** Instructions for the task **
Using the records provided below, locate and copy each line that contains the word "will".

** Stored entries **
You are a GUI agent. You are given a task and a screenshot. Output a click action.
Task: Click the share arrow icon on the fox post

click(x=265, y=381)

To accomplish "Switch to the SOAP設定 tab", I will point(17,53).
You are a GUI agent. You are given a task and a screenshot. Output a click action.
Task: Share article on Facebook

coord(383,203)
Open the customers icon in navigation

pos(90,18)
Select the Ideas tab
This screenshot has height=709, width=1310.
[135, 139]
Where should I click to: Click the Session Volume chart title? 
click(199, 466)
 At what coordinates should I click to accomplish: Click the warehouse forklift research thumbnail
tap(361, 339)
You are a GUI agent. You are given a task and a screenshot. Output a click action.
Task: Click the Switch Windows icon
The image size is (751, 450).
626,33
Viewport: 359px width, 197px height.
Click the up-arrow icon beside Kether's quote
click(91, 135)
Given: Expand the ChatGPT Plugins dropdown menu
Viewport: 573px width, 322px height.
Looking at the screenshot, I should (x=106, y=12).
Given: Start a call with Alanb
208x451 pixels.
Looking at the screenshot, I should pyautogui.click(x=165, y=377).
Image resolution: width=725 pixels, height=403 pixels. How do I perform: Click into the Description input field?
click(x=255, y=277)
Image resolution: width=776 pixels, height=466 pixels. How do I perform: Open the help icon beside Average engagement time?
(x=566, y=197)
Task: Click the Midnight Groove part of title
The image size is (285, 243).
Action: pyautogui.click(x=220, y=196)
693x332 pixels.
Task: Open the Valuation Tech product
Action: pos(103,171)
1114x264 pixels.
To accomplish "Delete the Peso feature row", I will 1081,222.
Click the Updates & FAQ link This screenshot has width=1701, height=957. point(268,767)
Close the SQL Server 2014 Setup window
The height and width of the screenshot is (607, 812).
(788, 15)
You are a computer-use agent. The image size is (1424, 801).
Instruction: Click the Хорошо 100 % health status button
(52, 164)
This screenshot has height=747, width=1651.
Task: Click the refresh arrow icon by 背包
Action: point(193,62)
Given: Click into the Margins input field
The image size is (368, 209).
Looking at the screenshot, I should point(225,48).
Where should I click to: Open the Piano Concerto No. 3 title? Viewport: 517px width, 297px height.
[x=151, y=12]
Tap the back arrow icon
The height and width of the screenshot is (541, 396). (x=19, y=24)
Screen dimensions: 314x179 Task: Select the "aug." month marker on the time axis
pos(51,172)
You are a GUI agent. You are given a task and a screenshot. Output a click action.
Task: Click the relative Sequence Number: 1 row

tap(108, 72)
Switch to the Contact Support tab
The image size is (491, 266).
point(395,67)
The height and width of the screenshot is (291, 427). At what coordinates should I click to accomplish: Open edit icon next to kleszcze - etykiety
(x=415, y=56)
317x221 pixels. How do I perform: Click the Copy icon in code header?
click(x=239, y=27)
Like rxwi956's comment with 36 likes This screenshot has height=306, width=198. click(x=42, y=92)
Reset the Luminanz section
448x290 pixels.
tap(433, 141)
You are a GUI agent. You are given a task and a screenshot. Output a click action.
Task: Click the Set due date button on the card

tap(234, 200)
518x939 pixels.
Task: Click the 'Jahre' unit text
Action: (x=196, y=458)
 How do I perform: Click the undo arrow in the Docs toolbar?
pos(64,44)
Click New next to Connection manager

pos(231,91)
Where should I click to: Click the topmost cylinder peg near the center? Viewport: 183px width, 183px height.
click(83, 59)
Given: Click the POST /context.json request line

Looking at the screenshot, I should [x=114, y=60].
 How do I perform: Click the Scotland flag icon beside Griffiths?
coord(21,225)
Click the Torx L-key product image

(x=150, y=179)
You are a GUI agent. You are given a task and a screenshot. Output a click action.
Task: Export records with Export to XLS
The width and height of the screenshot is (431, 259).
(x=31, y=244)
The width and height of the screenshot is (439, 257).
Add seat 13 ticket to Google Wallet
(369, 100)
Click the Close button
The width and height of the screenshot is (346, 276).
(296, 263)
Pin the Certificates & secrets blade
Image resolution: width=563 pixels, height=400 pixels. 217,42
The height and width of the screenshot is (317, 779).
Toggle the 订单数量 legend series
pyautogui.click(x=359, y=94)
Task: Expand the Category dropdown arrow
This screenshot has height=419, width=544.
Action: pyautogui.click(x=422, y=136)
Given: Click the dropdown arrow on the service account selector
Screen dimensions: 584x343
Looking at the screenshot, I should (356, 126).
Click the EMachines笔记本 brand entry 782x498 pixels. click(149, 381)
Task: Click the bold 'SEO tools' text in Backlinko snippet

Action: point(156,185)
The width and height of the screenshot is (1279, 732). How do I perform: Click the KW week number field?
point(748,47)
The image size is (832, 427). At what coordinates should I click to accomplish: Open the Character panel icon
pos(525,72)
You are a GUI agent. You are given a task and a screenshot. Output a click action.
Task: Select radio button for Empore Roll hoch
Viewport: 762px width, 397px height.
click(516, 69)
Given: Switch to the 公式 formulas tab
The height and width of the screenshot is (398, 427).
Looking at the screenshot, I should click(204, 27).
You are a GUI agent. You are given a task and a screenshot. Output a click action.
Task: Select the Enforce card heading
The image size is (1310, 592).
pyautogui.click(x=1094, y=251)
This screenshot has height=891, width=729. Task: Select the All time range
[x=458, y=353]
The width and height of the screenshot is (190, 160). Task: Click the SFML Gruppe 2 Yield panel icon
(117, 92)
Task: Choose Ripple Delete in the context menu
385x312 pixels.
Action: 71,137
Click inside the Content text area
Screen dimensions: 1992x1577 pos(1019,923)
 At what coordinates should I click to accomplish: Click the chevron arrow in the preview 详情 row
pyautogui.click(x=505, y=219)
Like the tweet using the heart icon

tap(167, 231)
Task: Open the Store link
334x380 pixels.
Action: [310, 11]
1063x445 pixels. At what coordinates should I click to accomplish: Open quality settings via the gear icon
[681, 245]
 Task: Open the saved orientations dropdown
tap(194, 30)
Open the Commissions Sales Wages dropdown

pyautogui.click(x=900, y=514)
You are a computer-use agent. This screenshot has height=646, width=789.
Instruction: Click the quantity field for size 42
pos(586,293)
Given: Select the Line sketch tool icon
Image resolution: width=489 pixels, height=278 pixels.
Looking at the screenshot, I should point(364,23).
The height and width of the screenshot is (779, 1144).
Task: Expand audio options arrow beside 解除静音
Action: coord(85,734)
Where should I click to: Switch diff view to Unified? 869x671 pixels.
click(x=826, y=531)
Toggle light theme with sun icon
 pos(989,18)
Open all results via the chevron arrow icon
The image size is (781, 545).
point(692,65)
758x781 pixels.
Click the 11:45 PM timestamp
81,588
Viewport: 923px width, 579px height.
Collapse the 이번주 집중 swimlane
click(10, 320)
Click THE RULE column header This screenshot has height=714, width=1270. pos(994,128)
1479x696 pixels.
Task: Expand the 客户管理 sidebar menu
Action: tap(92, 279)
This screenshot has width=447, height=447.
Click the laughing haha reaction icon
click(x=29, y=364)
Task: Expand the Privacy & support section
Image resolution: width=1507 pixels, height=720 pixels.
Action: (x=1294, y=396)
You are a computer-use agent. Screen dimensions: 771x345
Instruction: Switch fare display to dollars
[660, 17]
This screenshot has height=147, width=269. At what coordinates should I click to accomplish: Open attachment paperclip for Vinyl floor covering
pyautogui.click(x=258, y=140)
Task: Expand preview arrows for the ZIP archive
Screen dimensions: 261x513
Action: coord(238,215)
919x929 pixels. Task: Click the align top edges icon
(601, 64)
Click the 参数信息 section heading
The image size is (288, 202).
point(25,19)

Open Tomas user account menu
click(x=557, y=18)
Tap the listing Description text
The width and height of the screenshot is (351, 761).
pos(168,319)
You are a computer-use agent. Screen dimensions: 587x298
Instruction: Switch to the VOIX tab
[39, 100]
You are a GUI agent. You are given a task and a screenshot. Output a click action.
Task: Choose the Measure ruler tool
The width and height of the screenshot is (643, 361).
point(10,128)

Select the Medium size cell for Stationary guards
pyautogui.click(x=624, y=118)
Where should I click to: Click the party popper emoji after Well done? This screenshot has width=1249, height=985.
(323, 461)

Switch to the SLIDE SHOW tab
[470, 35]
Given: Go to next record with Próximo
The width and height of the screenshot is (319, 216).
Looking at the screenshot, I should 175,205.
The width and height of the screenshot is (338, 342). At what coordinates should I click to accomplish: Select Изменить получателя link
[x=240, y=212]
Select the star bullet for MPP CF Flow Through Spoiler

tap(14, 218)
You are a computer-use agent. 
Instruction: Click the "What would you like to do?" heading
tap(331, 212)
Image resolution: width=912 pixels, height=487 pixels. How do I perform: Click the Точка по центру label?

** Answer to this exercise **
To accomplish "Switch to the SOAP設定 tab", I will point(17,53).
To accomplish "Delete the Peso feature row", I will 1081,222.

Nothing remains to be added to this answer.